As someone who likes precise answers, I found the books maddeningly vague. Many offered contradictory advice.

One of the biggest philosophical divides was over when to pick a baby up and when to let him cry.

"When your child cries, go to him and pick him up," one book advised, explaining that this made babies feel loved and secure and that infants were much too young to manipulate adults.

"Start out by letting your baby cry for five minutes at a time and add a minute each day until you work up to 15 minutes," a magazine recommended, declaring that this was the only way babies would learn to calm down on their own, without Mommy's ever-present arms.

Both suggestions made a lot of sense, so I tried each method over the next few weeks. But there were times when I was too exhausted or busy washing out diaper covers and physically couldn't rush to his side.

Besides, I quickly learned that Adrian could cry for more than 15 minutes, no problem. Who knows what his true sobbing threshold is. I shudder to imagine. In the end, I settled on a compromise of seven minutes before I picked him up, but even that was often sabotaged by my flabby maternal willpower.

Then came the issue of elimination. Every new mother I know is scatalogically obsessed. Looking at a dirty diaper is a little like reading tea leaves, since it reveals a lot about a baby's health and well-being.

But here too was cause for anxiety.

"If your breast-fed baby is having five or more large, mustard-colored bowel movements a day, he's getting enough to eat," one book intoned.

Oh-oh.

Adrian had one, maybe two max.

I immediately started fretting that I wasn't producing enough milk. I was starving my child.

It took another book to reassure me that once a day was fine, and that breast-fed babies even skipped days sometimes. But what if one of the books was wrong?

Even simple, scientific facts were often in dispute.

"Recent research involving 122 babies who were 6 days old showed that they took 50% of the milk from each breast in two minutes and 80%-90% in four minutes," one book told me.

"It is a common misconception that the breast empties in a certain number of minutes, and that a baby should be taken from the breast after those minutes," said another, which sailed across the room as I threw my hands up in despair.

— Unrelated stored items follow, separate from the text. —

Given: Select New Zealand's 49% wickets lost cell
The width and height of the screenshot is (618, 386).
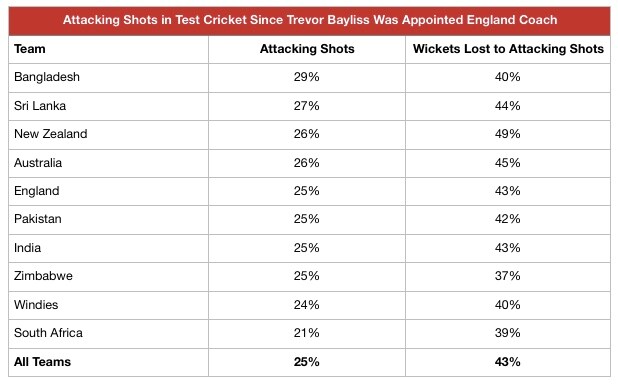Looking at the screenshot, I should point(508,135).
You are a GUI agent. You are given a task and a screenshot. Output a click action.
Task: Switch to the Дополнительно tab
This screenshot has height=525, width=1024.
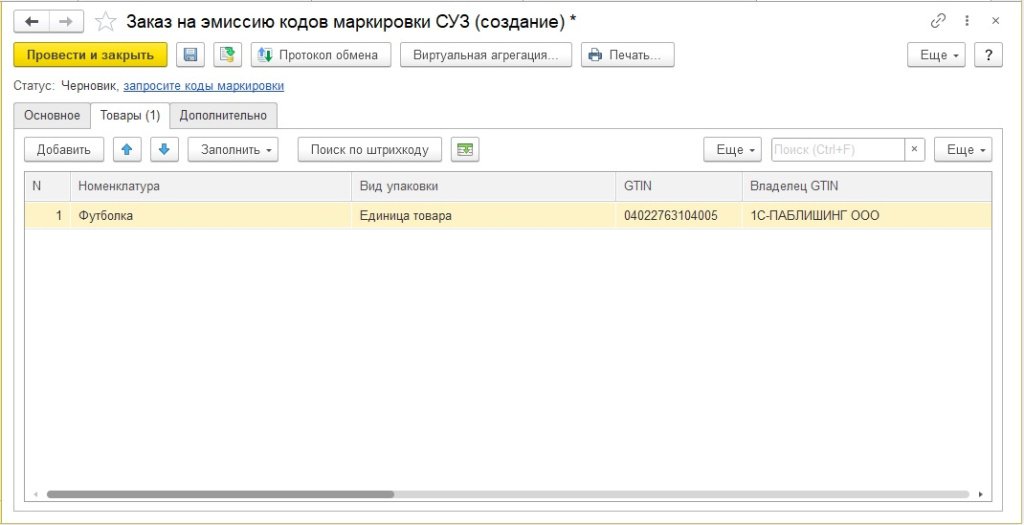click(x=223, y=116)

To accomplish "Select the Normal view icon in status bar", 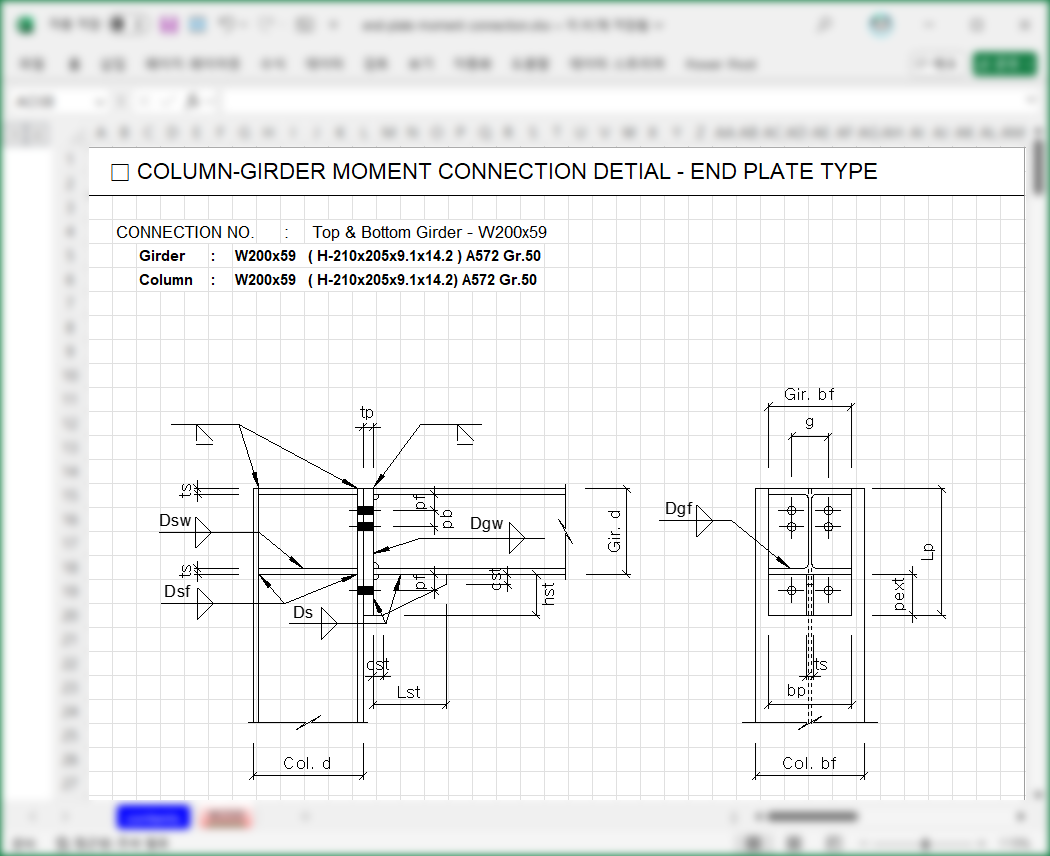I will pos(755,841).
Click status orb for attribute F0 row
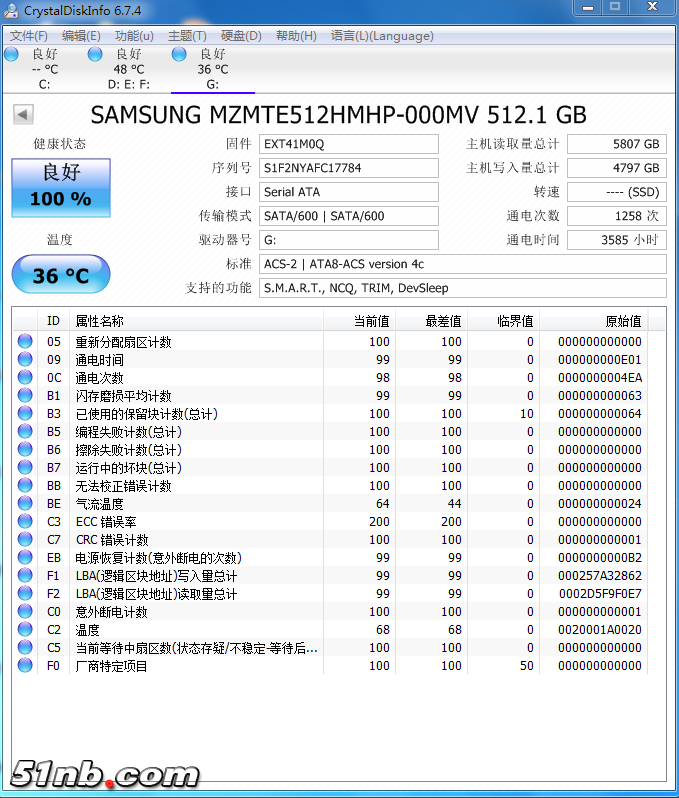Viewport: 679px width, 798px height. (x=25, y=666)
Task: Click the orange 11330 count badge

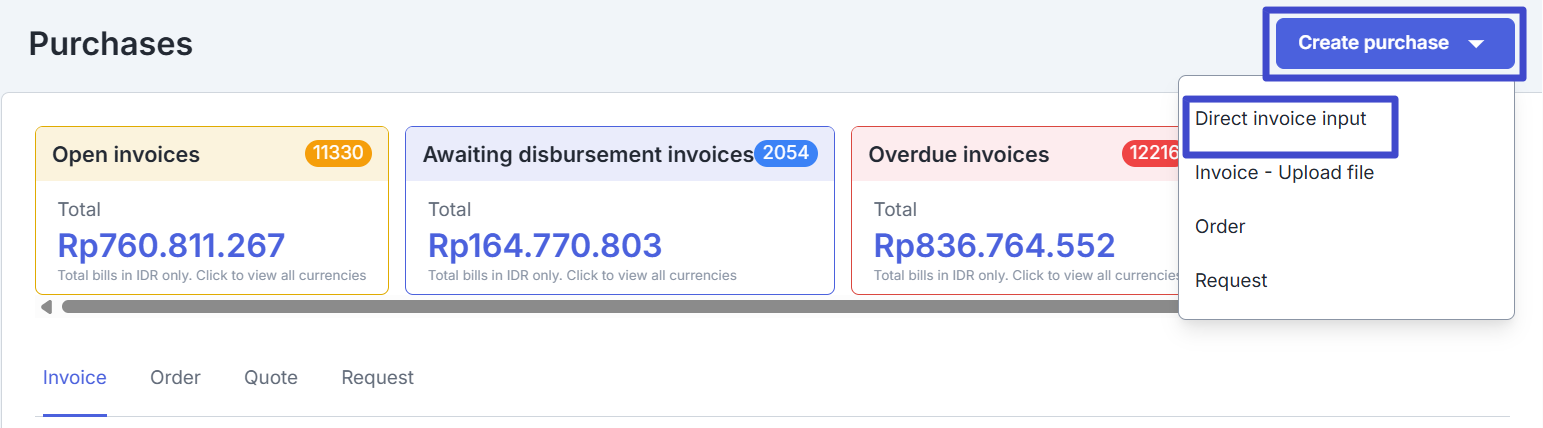Action: click(x=338, y=153)
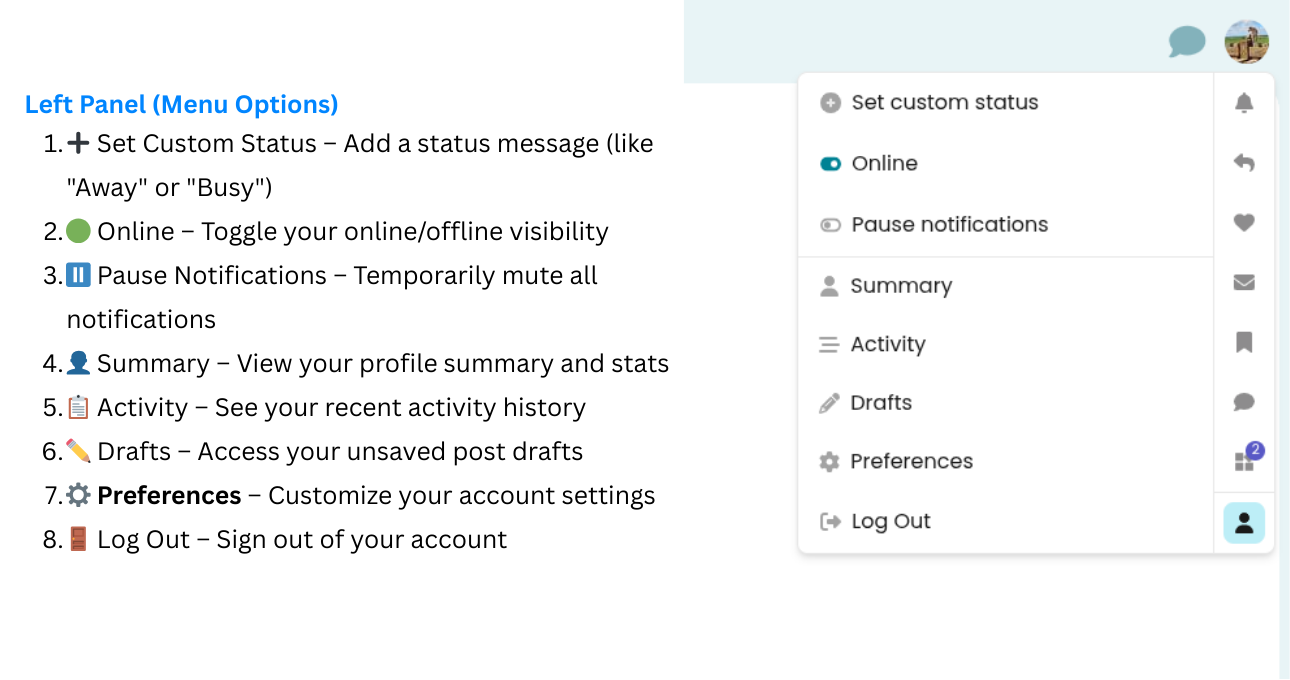Click Set custom status plus icon
The width and height of the screenshot is (1290, 680).
tap(830, 103)
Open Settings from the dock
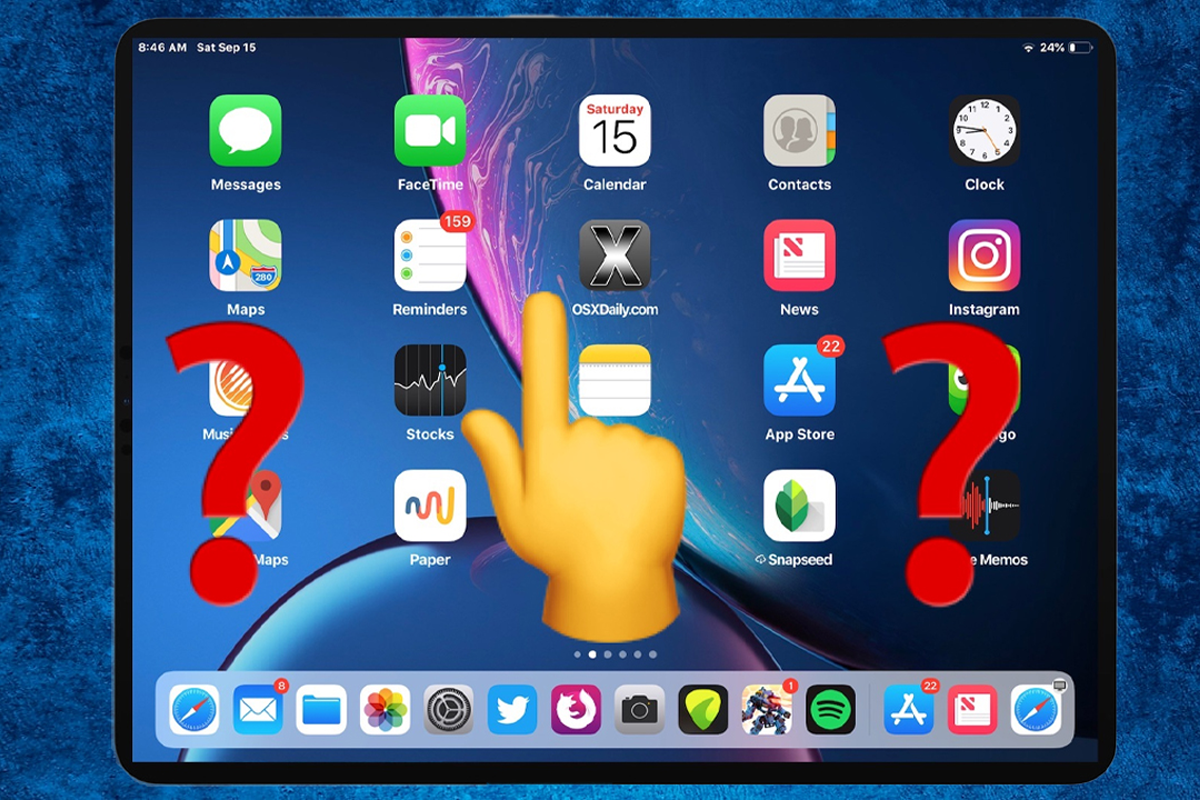The image size is (1200, 800). point(449,711)
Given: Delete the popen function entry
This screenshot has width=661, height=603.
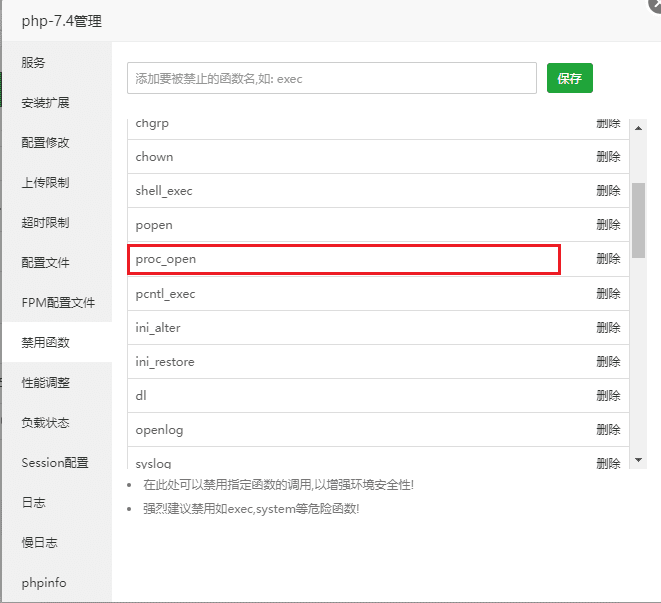Looking at the screenshot, I should [608, 225].
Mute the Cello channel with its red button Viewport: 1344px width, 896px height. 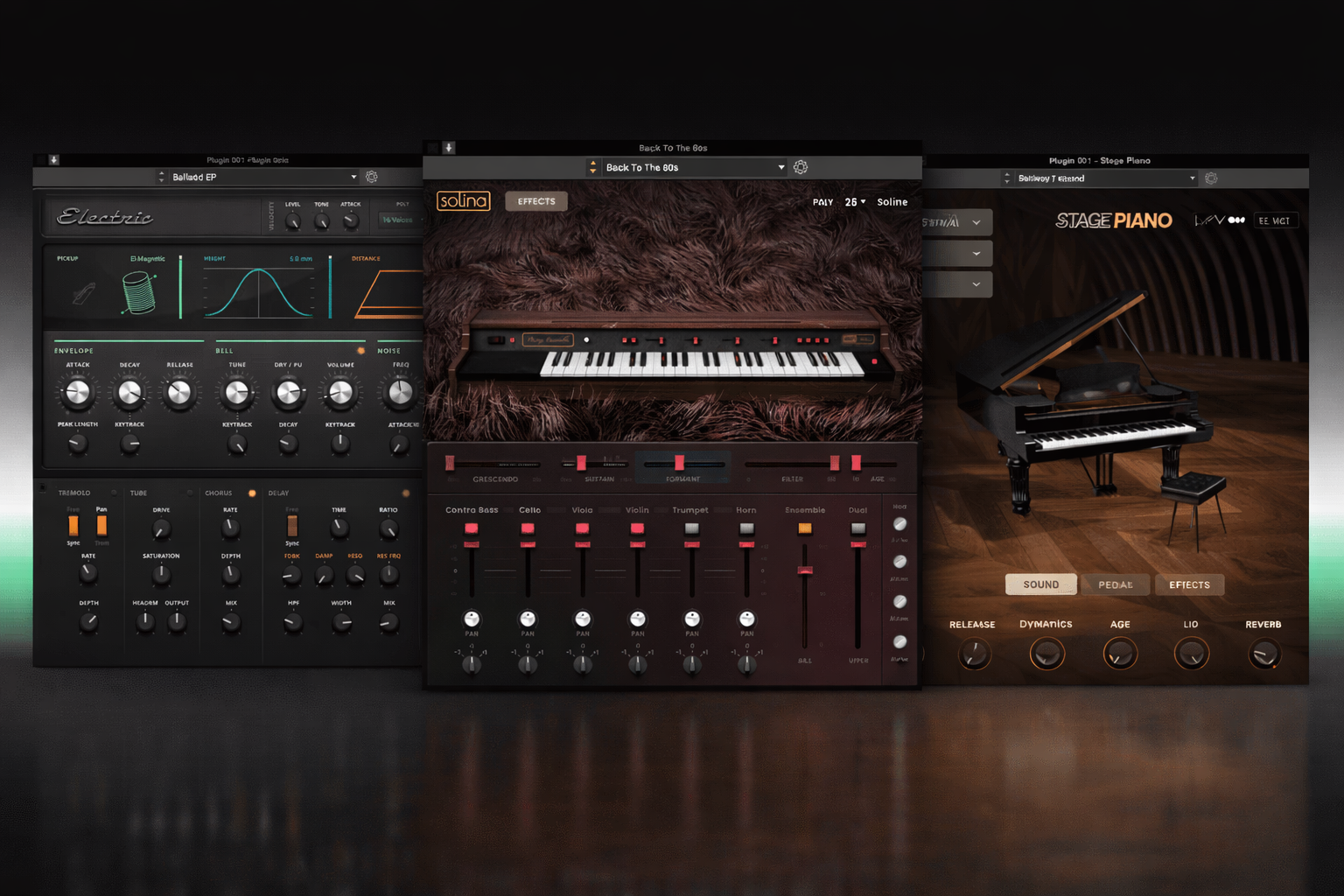[528, 527]
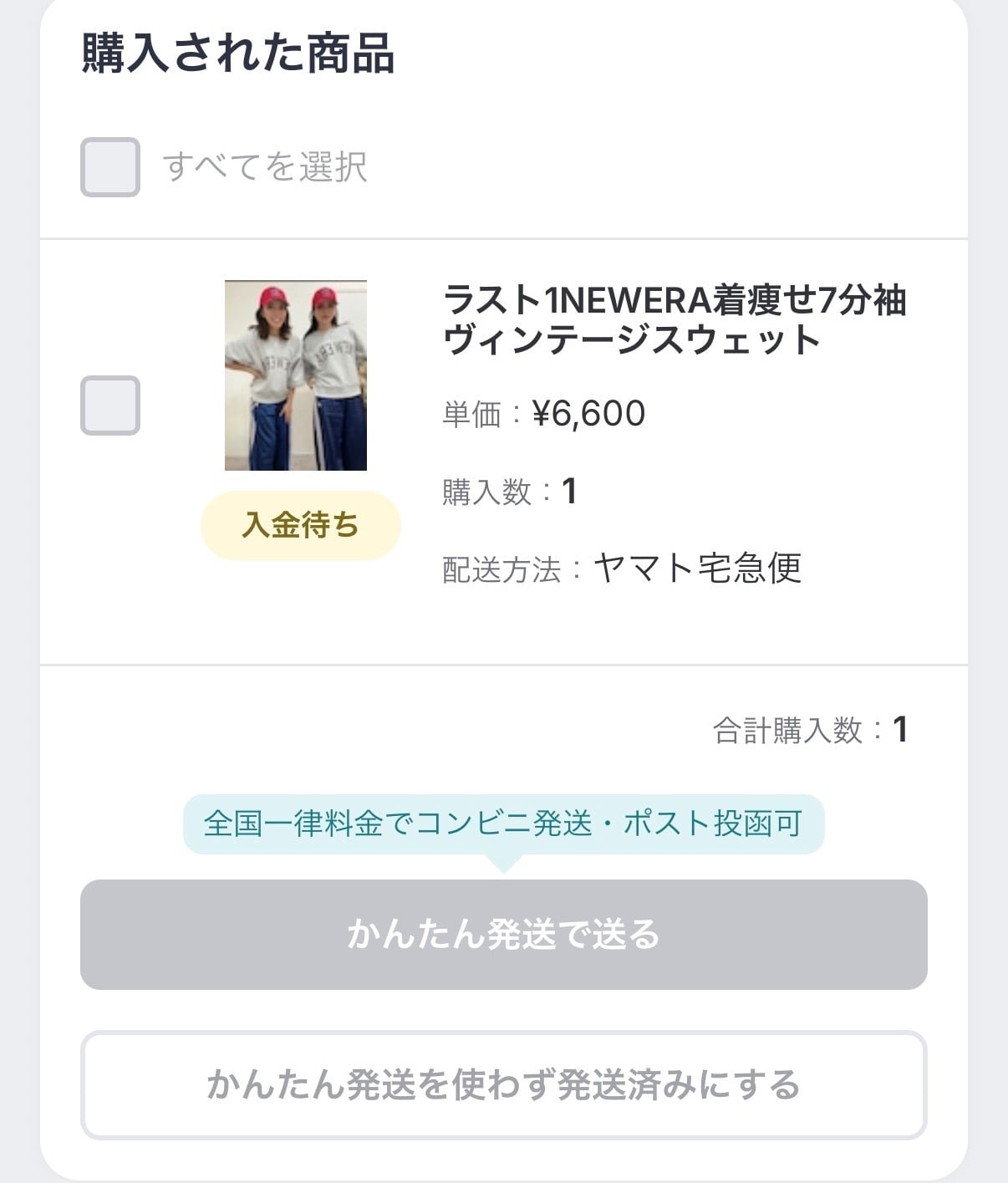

"You have to go by intuition, by what feels right," my sister, who has a 3-year-old, told me. But at that point, I was such a nervous wreck that I didn't trust my own judgment. It didn't help that I spent hours morbidly reading up on all the health and developmental problems a baby could develop and imagining that I saw signs of them in Adrian.

The next time my mother came to baby-sit, we sat in the living room and I asked her to please set me straight on all the confusing information. All that time spent poring over books wasted valuable hours I could have spent catching up on sleep or taking a relaxing walk.

"Denise," my mother responded patiently, "I can't give you a formula that's going to work all the time, because babies aren't machines, they're little humans.

"Caring for a baby isn't a science, it's an art. And it's not always logical. Now put those books aside and listen to me," she added. "Go take a nap or your milk will dry up."